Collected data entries
----

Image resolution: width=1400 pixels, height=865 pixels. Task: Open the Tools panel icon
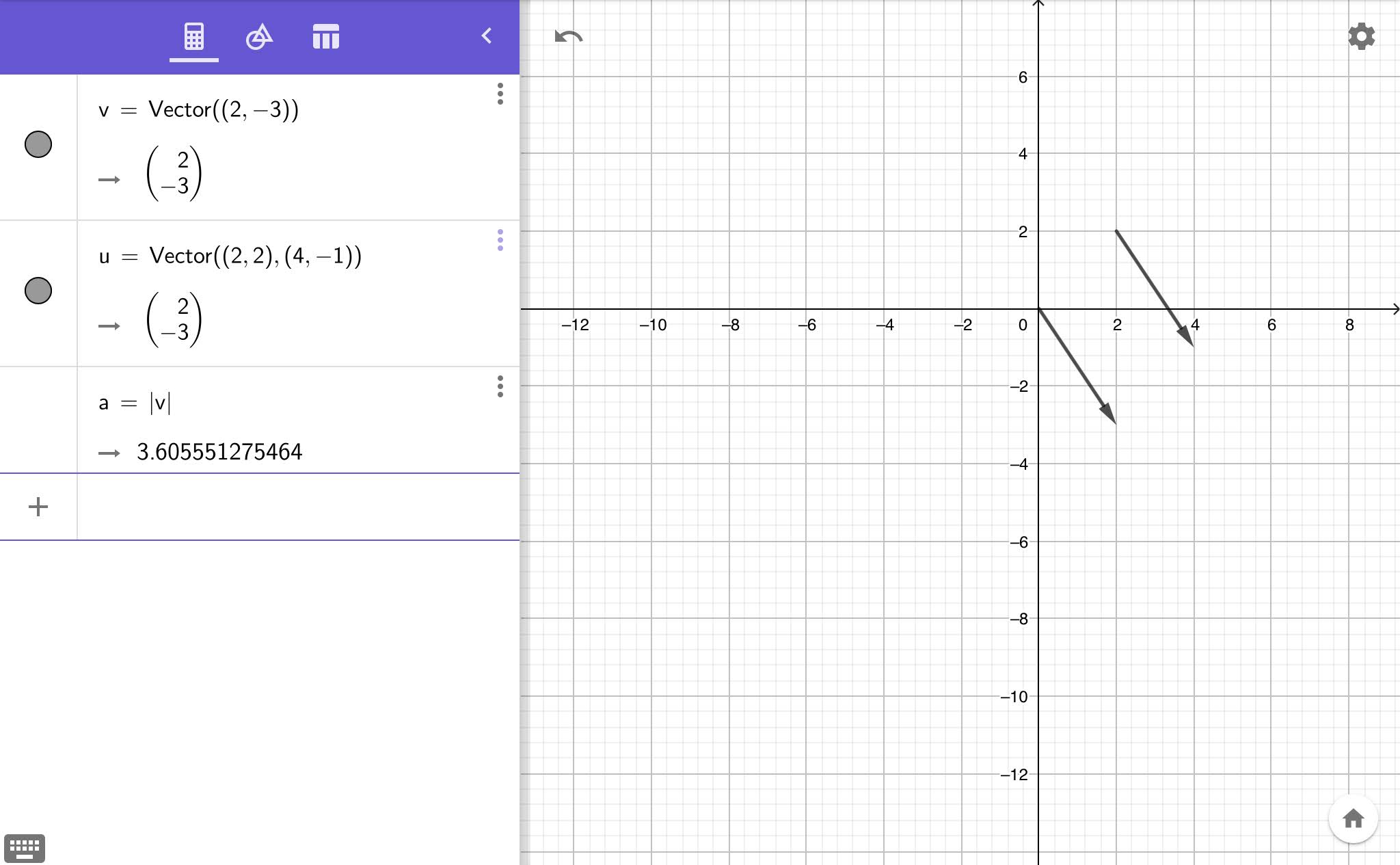click(260, 36)
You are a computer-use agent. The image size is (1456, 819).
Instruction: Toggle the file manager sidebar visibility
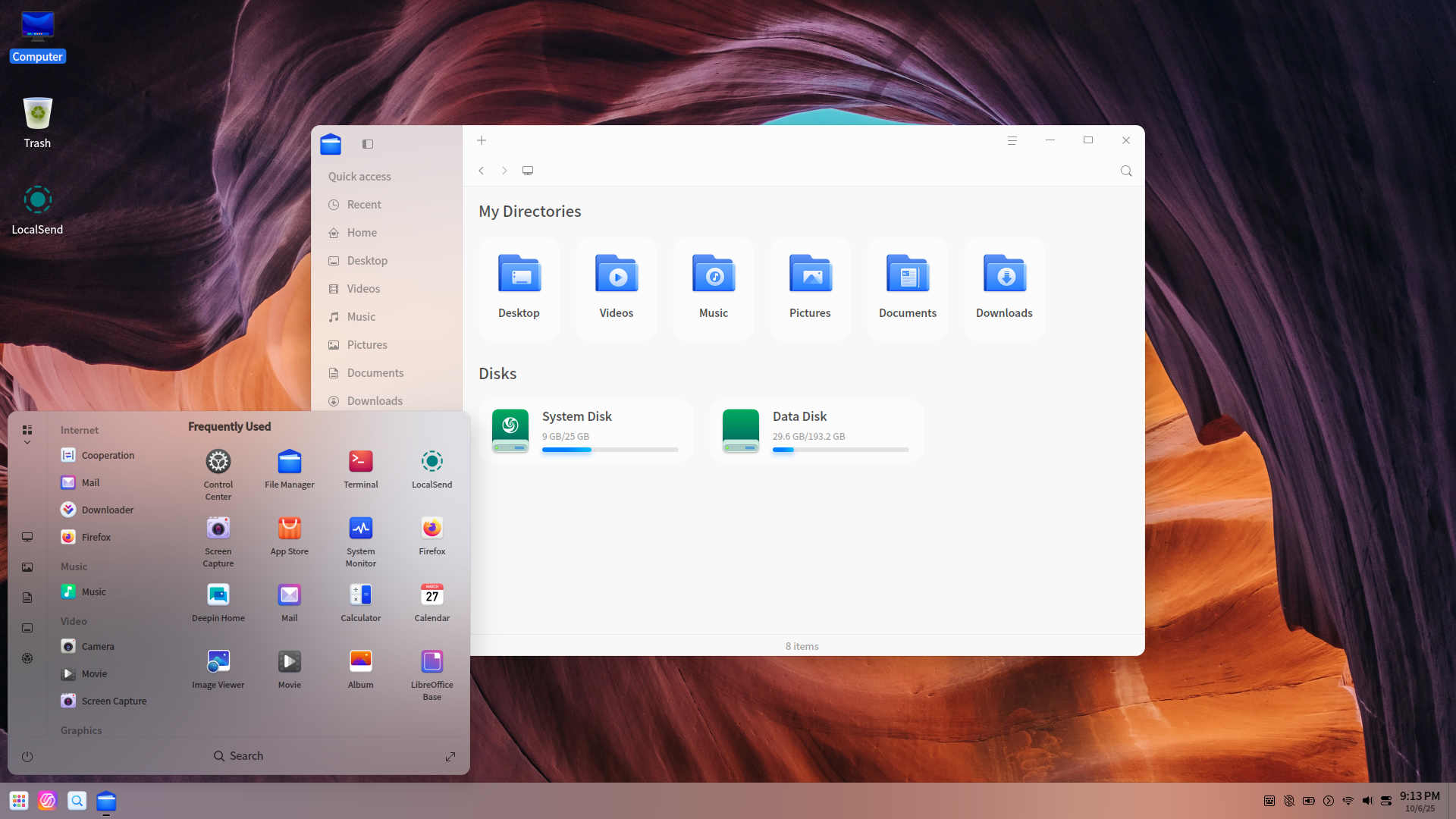pyautogui.click(x=368, y=144)
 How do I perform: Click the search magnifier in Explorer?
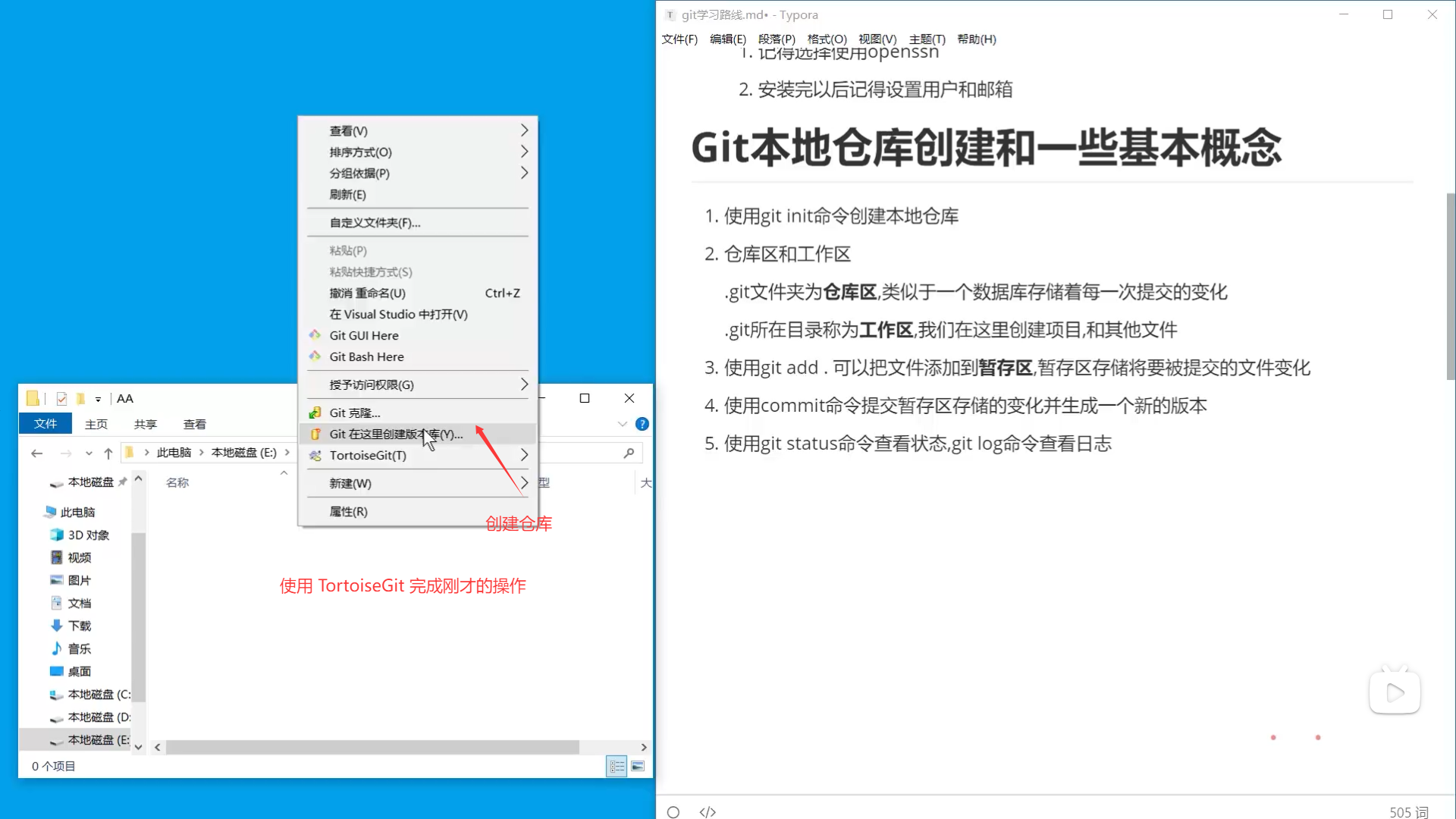point(629,453)
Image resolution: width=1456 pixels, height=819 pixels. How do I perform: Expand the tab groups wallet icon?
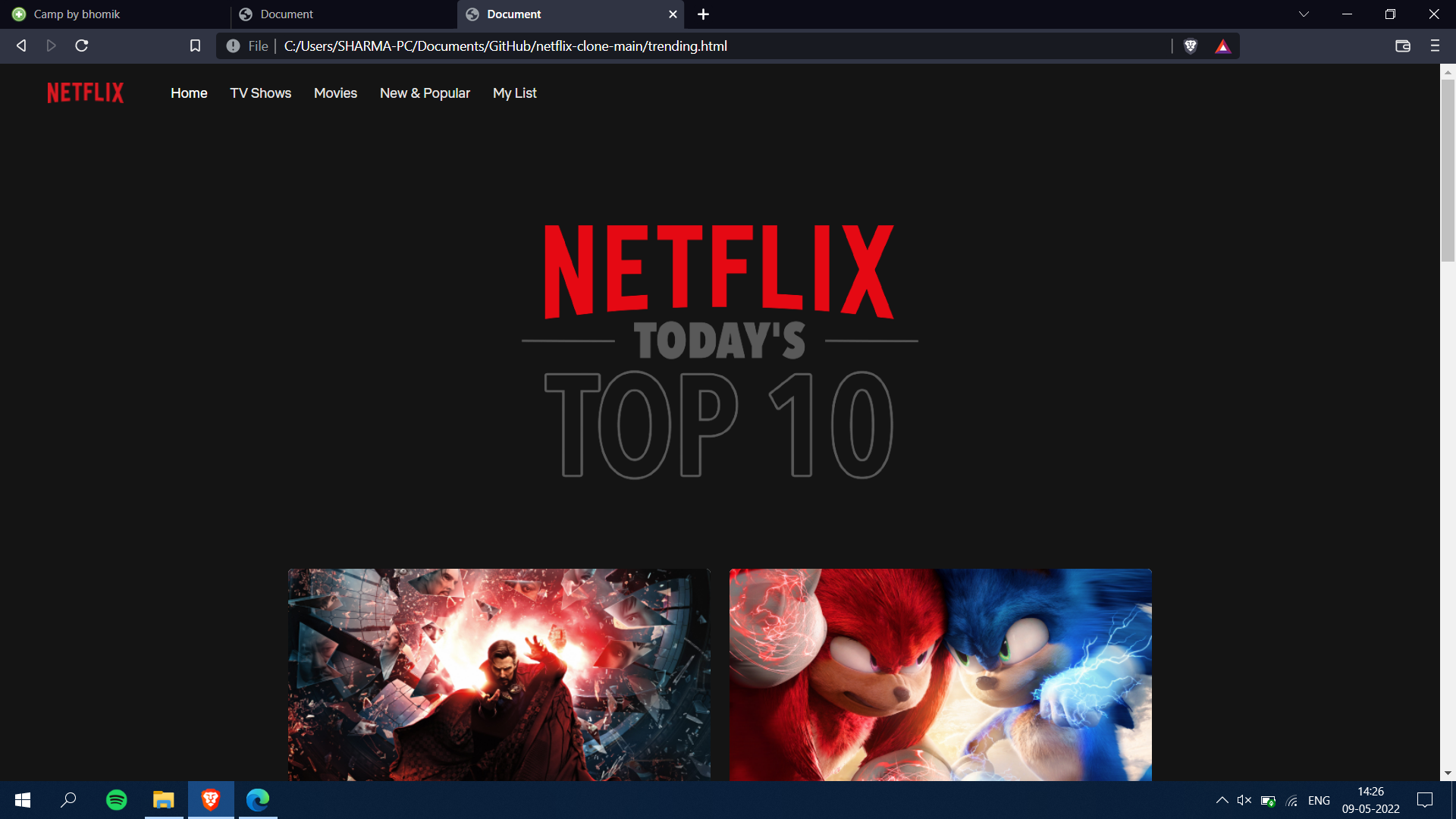pyautogui.click(x=1402, y=46)
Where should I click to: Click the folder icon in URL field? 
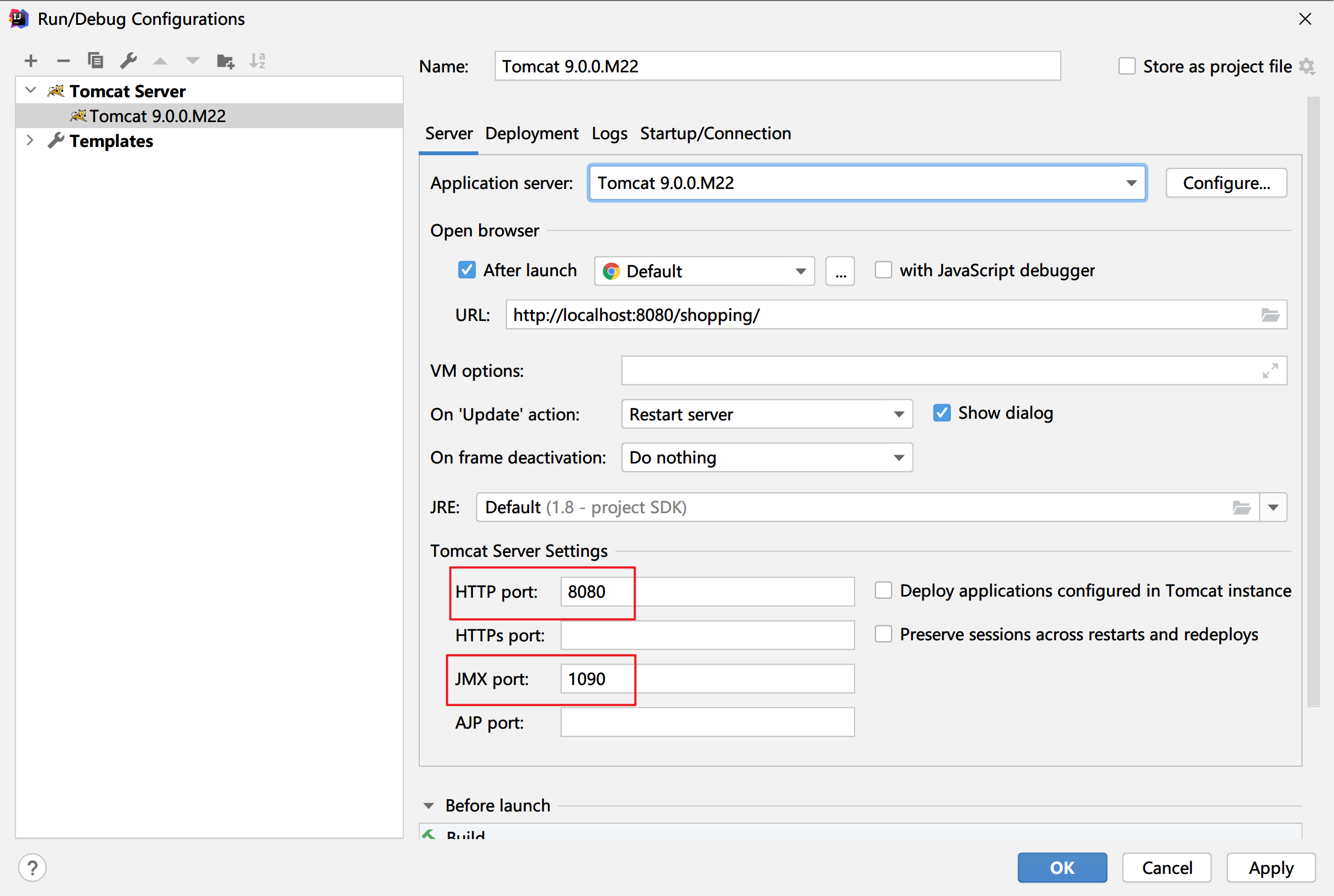pyautogui.click(x=1270, y=315)
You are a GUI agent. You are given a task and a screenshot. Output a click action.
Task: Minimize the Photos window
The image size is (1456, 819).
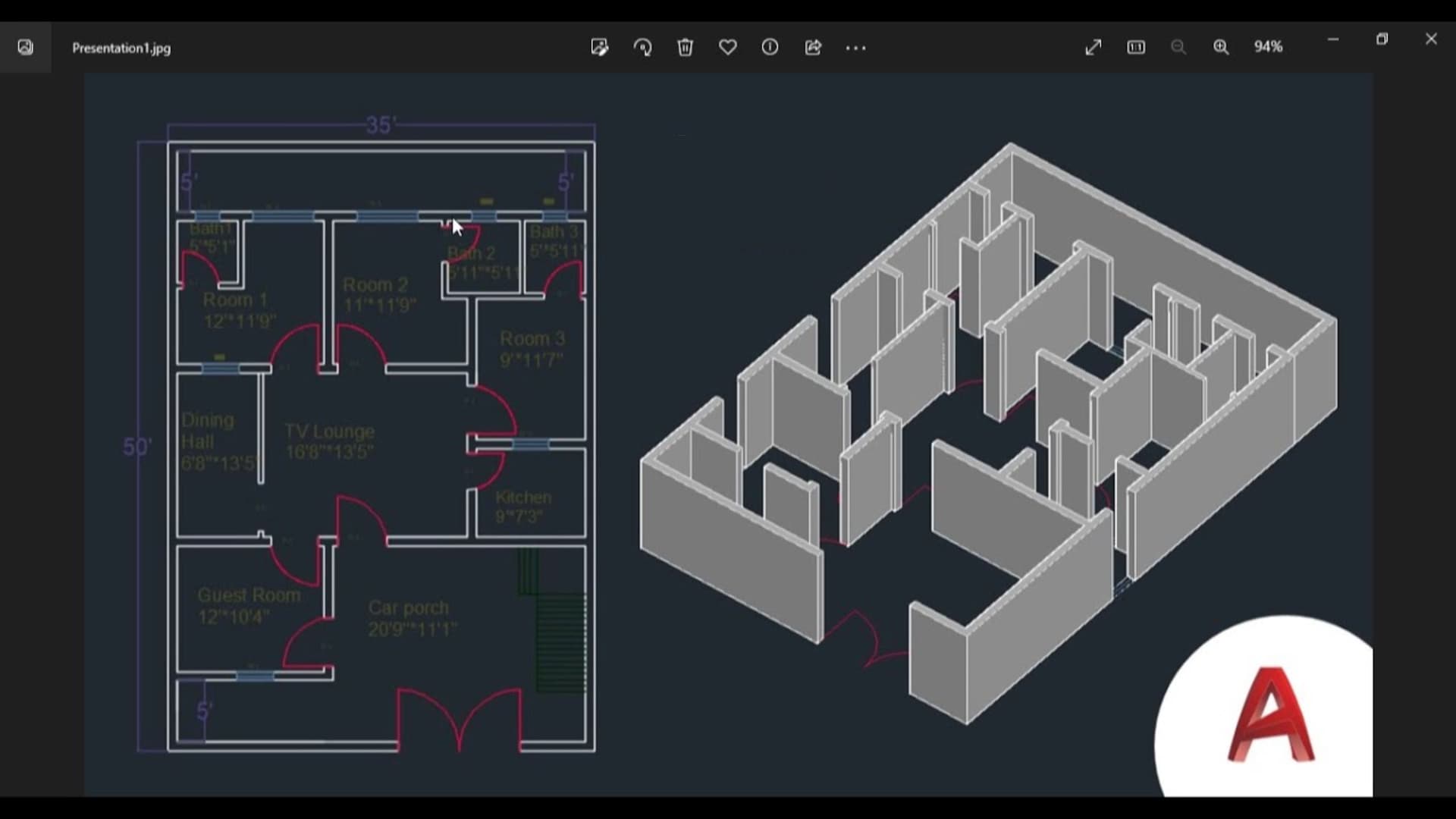tap(1333, 39)
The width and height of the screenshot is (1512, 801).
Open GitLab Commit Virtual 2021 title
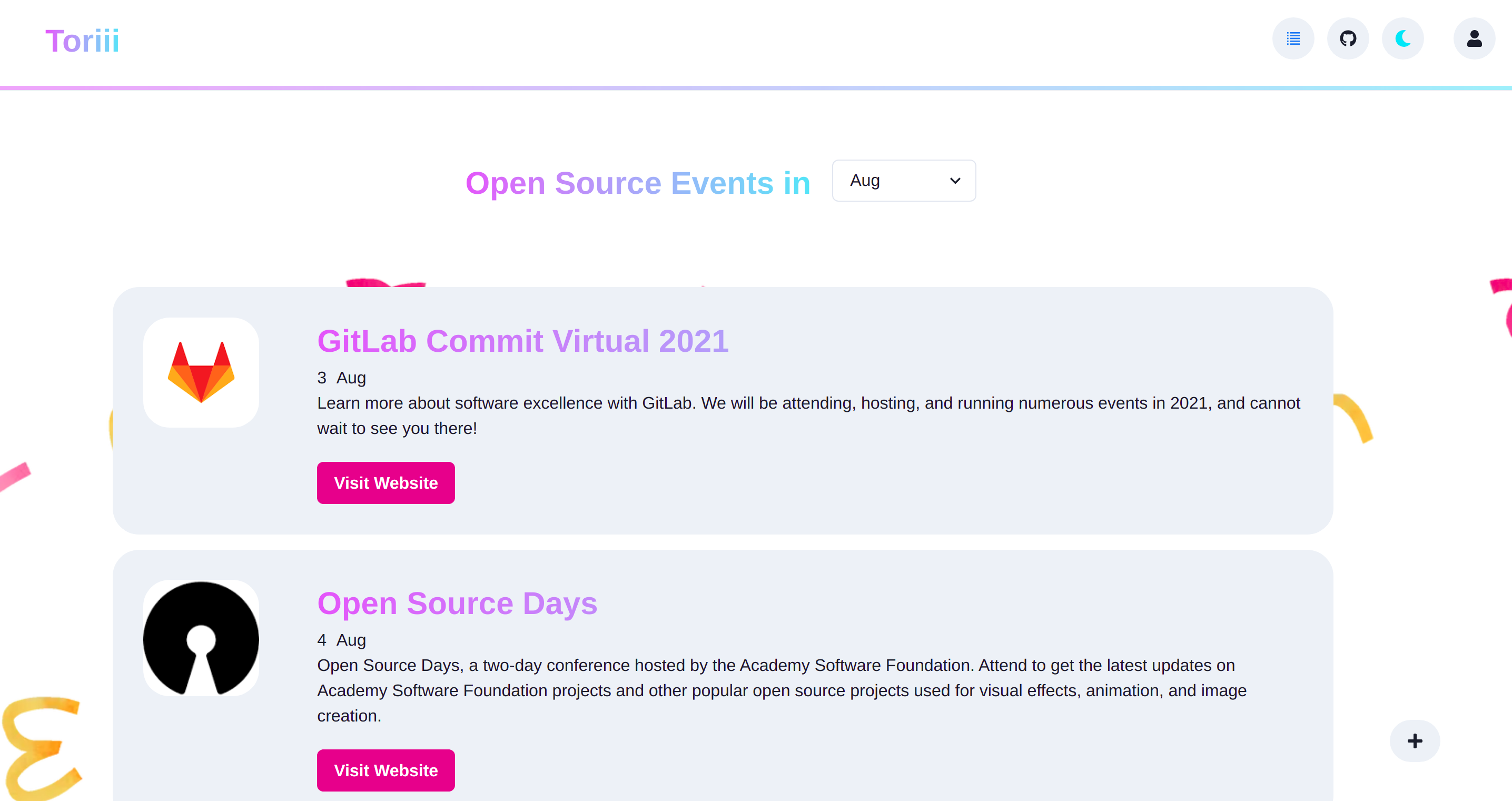(x=522, y=341)
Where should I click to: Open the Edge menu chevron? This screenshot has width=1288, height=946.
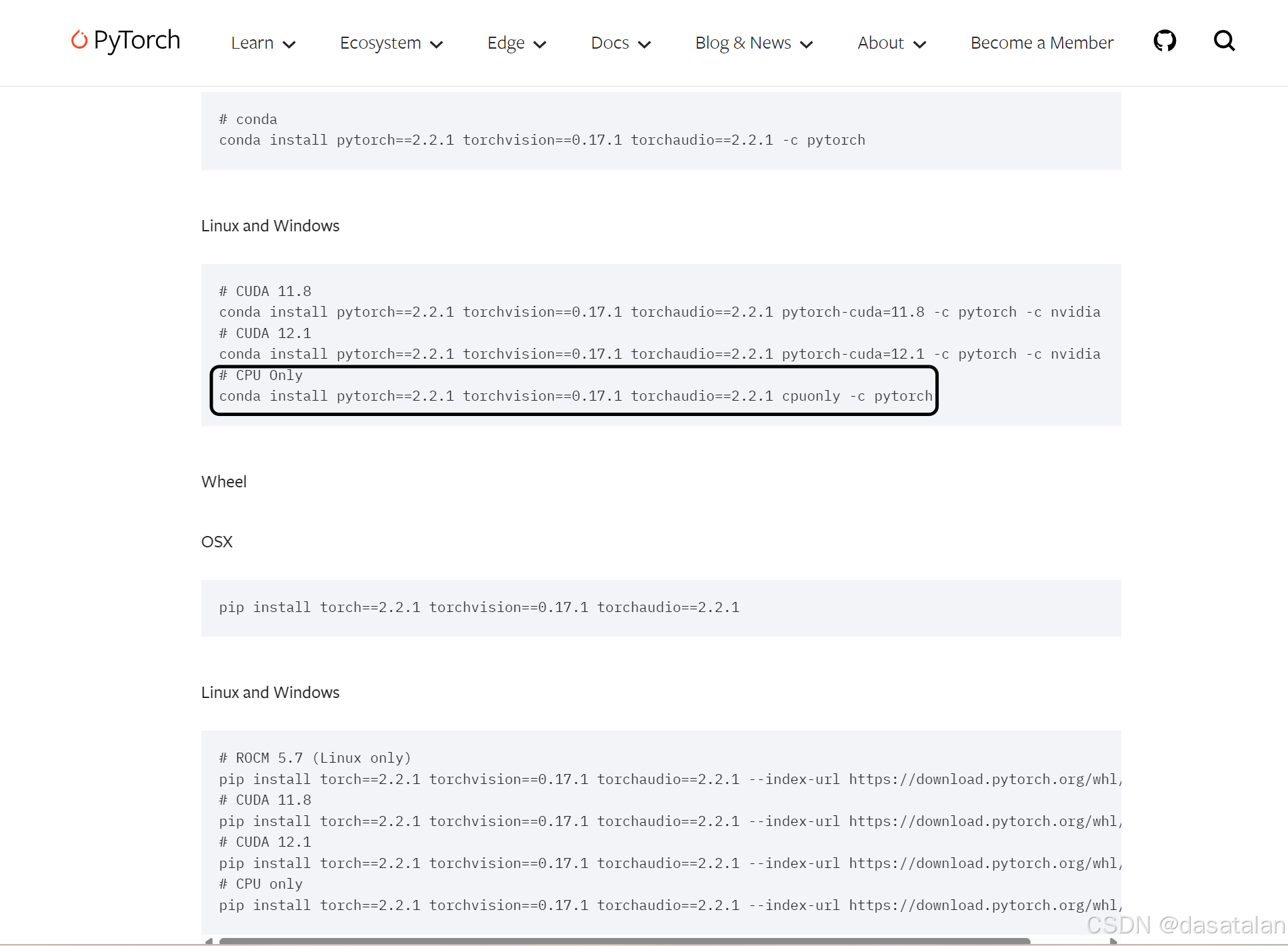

----

Work instruction:
Show, from the entries above, every line that includes the string "agent".

Written solution:
You are a computer-use agent. The image size is (1456, 819).
You are a GUI agent. You are given a task and a screenshot. Output a click action.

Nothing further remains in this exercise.